If you were listening at the top, you know we were going to have Jon Meacham, but we didn't yet have Jon Meacham. Now, one of the nation's great historians of presidents, in particular for this Presidents' Day and of the major themes of American history overall, Jon Meacham, who, in 2022, published a biography of Abraham Lincoln. Of course, Presidents' Day is sort of this combination of Washington's birthday and Lincoln's birthday.
His book called, And There Was Light: Abraham Lincoln and the American Struggle. He has also written books about Presidents Andrew Jackson, Franklin Roosevelt, Thomas Jefferson, and George H.W. Bush. I don't think I'm leaving any out. For this moment in history, Jon Meacham has a new book called American Struggle: Democracy, Dissent, and the Pursuit of a More Perfect Union. Jon, it's always an honor to have you on the show. Welcome back to WNYC.
Jon Meacham: You're very kind. I love being described in such superlative terms, but I can't tell the difference between Eastern and Central time, so that may undercut the generous introduction.
Brian Lehrer: That's what happened at ten o'clock.
Jon Meacham: My apologies.
Brian Lehrer: I see that the words "American struggle" appear in the title of both your new book and your Lincoln book, Abraham Lincoln and the American Struggle, and now, American Struggle. What do you mean by American struggle?

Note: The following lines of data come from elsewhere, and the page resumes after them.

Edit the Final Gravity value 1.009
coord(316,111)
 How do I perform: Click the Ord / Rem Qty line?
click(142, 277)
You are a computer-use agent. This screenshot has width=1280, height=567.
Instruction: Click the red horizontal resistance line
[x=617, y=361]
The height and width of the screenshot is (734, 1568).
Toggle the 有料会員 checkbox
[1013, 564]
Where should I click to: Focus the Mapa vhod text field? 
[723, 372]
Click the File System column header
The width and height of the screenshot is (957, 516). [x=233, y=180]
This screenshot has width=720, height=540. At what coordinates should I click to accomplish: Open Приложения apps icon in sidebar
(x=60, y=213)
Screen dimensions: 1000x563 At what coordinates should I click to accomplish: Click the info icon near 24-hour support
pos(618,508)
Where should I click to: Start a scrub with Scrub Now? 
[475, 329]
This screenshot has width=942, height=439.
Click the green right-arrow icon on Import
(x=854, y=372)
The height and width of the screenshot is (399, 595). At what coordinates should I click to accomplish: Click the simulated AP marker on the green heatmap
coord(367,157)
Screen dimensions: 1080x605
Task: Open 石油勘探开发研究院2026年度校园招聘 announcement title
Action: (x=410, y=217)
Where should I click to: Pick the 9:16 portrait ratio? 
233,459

Jon Meacham: The perpetual, perennial debate and conflict that we have in the country between our worst instincts and what Lincoln called the better angels of our nature. I think the country is as subject to this human tension as we all are. I think that I know that if I do the right thing 51% of the time in a given day, that's a pretty good day. I probably don't have as many of them as I would like.
I don't want to drag you into that, but I suspect you might have some sympathy or appreciation of that. The struggle is, can we live into and make real the aspirations of the Declaration of Independence, or are we going to become a people controlled not by generosity and the rule of law, but by selfishness and appetite? I think it is a minute-to-minute, hour-to-hour, day-to-day, year-to-year unfolding battle.
Brian Lehrer: We will talk a lot as we go about the current moment, but let's take some particulars from history to help set it up, because that's what you do. In your Lincoln book, for example, I think one of the things that you might call a struggle is that he was against slavery, but he wasn't an egalitarian or an abolitionist. I saw you put it that way on MS NOW this morning. Can you talk about that complexity of Lincoln in that respect, being against slavery, but not an abolitionist or egalitarian?
Jon Meacham: Absolutely. It's very hard to put your mind back there, right? If you're Abraham Lincoln, you're against slavery. He was against slavery, but in a very specific 19th-century way. He was anti-slavery, which meant he did not want slavery to be expanded. The expansion of slavery was seen as essential to its ongoing survival, right? The people in what became the Confederacy were eager to expand their reach.
It was called the Golden Circle. Remember the Knights of the Golden Circle. The center of the circle was going to be Havana. Four presidential administrations heading into Lincoln's had tried to annex Cuba because the slavery would become the economic engine of a region, a circle. Ultimately, a nation in the secessionist view that really would scrape at the top, Richmond, and go all the way down into the Caribbean.
There was this imperial vision of slave-owning vision. Lincoln understood that. He wanted to stop it. The way to stop it was to stop the expansion of slavery. That said, as he said in his first inaugural to slave owners, "You have nothing to fear from me," because he was not going to interfere with it where it already existed. That's a complicating element to the story. Not to diminish in any way or to be self-righteous about Lincoln, but that is part, as you say, of this struggle.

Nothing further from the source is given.